I honestly didn't realize that the Speaker of the House didn't need to be a member of Congress until last night when speculation began that the House could bring someone like Mitt Romney in to be the Speaker. Wow, a party that has lost agreement about it's own platform such that they can't even find an acceptable candidate... incredible. No sane person would take that job as long as they are assured that the radicals would do everything possible to destroy them in the event of a disagreement. News reports today suggest that McCarthy changed his calculation because of implicit threats to take him down using stories about an alledged affair. He didn't even get far enough to get a vote, and the radicals were ready to character-asassinate him.
So, in keeping with the thread, I'd make a few suggestions of possible candidates for the Speaker's position:
1. Donald Trump. Because he loves to speak. He'd be a great Speaker, just ask him.

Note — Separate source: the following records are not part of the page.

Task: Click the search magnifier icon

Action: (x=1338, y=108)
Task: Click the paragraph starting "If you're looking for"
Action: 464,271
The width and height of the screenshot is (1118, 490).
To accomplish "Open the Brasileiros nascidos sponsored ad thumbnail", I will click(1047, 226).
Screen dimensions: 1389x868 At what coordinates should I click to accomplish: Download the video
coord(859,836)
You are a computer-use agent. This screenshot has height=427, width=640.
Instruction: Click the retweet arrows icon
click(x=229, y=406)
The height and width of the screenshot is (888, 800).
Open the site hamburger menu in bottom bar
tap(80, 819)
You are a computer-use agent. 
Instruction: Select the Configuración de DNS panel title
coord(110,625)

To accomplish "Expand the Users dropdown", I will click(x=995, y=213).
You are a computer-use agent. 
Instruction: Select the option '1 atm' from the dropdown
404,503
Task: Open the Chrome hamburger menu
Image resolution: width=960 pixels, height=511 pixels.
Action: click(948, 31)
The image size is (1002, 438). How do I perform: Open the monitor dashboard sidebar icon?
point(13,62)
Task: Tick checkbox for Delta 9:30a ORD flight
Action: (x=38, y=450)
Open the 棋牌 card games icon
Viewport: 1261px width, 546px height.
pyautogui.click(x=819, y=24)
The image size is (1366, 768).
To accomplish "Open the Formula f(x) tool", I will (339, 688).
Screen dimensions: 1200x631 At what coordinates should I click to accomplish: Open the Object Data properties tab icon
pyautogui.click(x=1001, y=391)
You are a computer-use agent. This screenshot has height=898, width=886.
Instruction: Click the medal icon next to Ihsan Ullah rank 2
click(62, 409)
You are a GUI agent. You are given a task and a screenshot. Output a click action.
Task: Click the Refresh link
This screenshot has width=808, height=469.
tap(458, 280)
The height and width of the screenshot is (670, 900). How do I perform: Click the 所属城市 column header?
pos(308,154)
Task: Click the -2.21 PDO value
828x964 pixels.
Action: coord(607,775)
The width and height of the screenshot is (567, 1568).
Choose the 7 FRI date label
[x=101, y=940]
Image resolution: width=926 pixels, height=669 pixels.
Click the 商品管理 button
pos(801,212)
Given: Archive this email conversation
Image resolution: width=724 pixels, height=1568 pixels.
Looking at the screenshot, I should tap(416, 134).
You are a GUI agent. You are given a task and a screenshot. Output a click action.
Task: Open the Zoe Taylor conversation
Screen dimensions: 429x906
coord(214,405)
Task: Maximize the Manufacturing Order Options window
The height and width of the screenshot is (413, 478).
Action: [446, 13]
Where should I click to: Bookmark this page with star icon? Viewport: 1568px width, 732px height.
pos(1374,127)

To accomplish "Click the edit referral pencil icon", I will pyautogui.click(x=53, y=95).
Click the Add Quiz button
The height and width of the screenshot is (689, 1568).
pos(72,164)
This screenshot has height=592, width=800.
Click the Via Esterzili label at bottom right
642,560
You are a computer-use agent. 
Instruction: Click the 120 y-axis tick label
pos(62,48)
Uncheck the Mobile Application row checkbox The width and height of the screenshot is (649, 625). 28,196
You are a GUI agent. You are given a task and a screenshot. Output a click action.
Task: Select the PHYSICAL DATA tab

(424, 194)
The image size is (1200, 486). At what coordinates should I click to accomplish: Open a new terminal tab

2. Sarah Palin: an expert on foreign policy, astute intellectual and darling of the NRA. Besides, she's kinda cute.
3. Bonzo the Chimp: Many people don't realize it, but Ronald Reagan's TV co-star has been waiting in the wings for a while now, feeling that the country didn't take him seriously enough and fell in love with his pretty-boy partner.
4. Ronald Reagan: sure, they'd have to use a bust or a statue... but everyone could unite around his mute effigy and claim that he is on THEIR side. Being dead makes it easy to remain neutral and impervious to asassination.